Inspiré par les célèbres calendriers des pompiers, ce nouveau calendrier présente chaque mois un employé de la SMAE dans une pose érotique avec divers accessoires tels que des bassines, des compteurs d’eau ou bien des bouteilles d’eau.
Les photos sont accompagnées de citations philosophiques telles que :
Regarde mon gros tuyau
Oups, je crois que j’ai la goutte
Dans un souci de parité, le calendrier inclut également des clichés de femmes, accompagnés de citations inspirantes. Nous avons ainsi pu voir Miss Février, Miss Septembre et Miss Octobre, respectivement :
Fais-moi tourner comme un robinet
Remplis-moi comme ta bassine
À la SMAE, il n’y a pas que l’eau qu’on aime pomper
“ Ces calendriers jouent un rôle important dans le financement des projets d’infrastructure en plus de motiver les troupes. D’ailleurs, voilà le préfet qui vient prendre le sien ! ”
Nous avons saisi l’occasion pour l’interroger sur la distribution de l’eau et la possibilité que la saison des pluies arrive bien plus tard que prévu. Avec un sourire plein de confiance, il a répondu :
“ La pluie va venir, je le sens dans mes genoux ”.
Le représentant de l’État a ensuite exprimé sa fierté envers la population, en soulignant que lors des réunions avec le bureau d’études engagé par la SMAE, il avait été informé des efforts admirables des citoyens pour rationner leur utilisation de l'eau.
Lors des coupures, les habitants font preuve d'une remarquable adaptabilité et réduisent leur consommation d'eau de manière significative. C'est admirable et témoigne de leur engagement et de leur sens des responsabilités face à cette situation. Nous avons vraiment de la chance d’avoir une communauté aussi compréhensive et coopérative. Je tiens cependant à être clair : la situation n’est pas aussi catastrophique qu’on le prétend. Franchement, je ne remarque pas qu'il y ait tant de coupures que ça. En tout cas, chez moi, l'eau coule très bien !
À peine le représentant de l’Etat parti, Françoise Fournial, visiblement émue, s'est confiée. “Le préfet nous encourage mais tout n’est pas toujours rose vous savez… Je suis abattue par le manque de considération de nos clients. Nous nous engageons pleinement dans l'augmentation du pouvoir d'achat des mahorais. La plupart du temps, en réalisant des coupures les factures d’eau baissent. Nous permettons ainsi aux clients de faire des économies. À ce jour, je n'ai reçu aucun courrier de remerciement. Je ne comprends pas. Je suis abasourdie”.

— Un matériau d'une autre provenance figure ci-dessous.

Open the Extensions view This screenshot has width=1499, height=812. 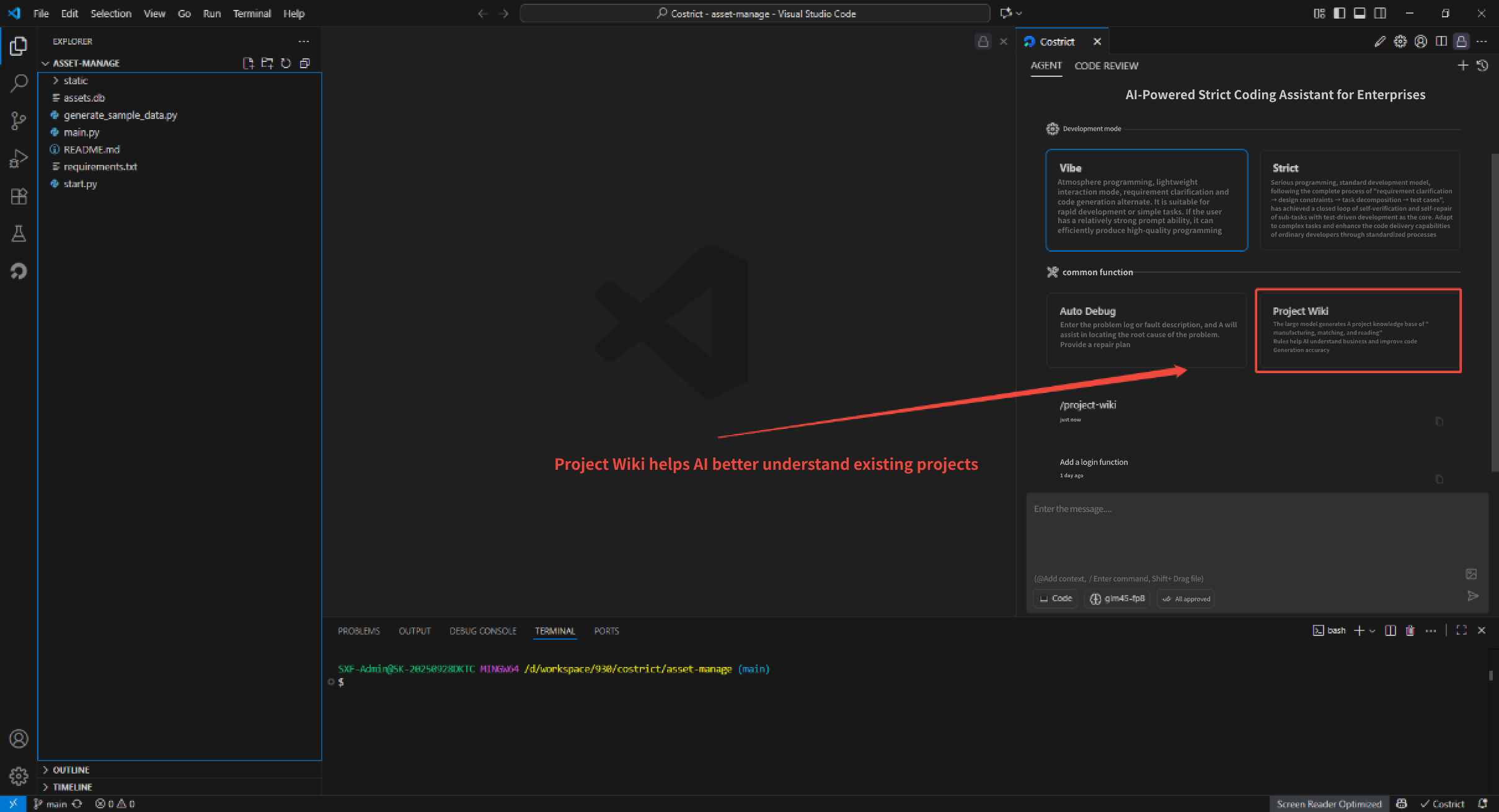point(19,196)
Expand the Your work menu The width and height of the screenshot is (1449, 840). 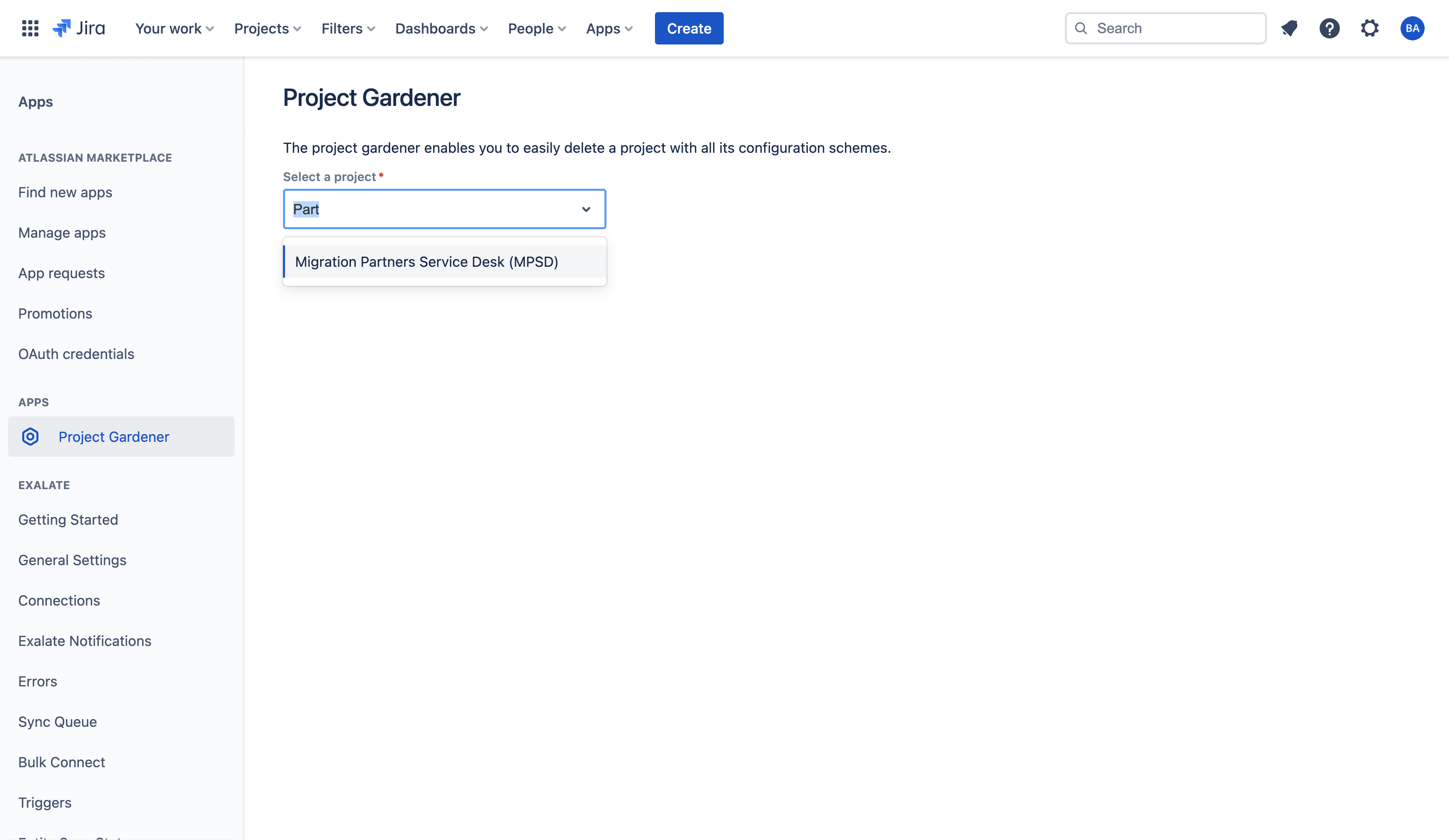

C’est sur cette note aigre-douce que nous avons quitté les locaux de cette triste institution pour nous rendre en métropole, où une campagne de prévention et de récolte de fonds a lieu afin de sauver Mayotte et ses habitants.
SOS Mayotte
Roger, 56 ans, accoudé au comptoir du PMU de son petit village d'Ansouis-les-Moucherolles, observe son verre de Ricard avec une moue dubitative. “Je plains les Mayottains ! Vivre sans eau… Comment ils font ? J’veux dire l’Ricard pur, c’est quand même pas bien bon ! Aller, santé ! Mais pas des pieds ! Hahahahaha ”. Il lance cette boutade, puis s'arrête un instant pour réfléchir. “ Ils vont comprendre la blague à Mayotte ? Comment on dit pieds en Mayoté? ”. interroge-t-il un peu gêné.
La campagne de soutien à Mayotte a également su se faire une place jusque dans les événements les plus prestigieux. Durant les JO, les marathoniens ont ainsi été invités tout le long du parcours à goûter de l'eau aromatisée aux saveurs locales de Mayotte, comme la vanille, le ylang-ylang, ou encore le choléra.
Nous sommes revenus à Mayotte avec l’espoir que cette campagne de prévention permette une réelle prise de conscience. Une chose est sûre, avoir de l’eau à Mayotte ca ne coule pas de source.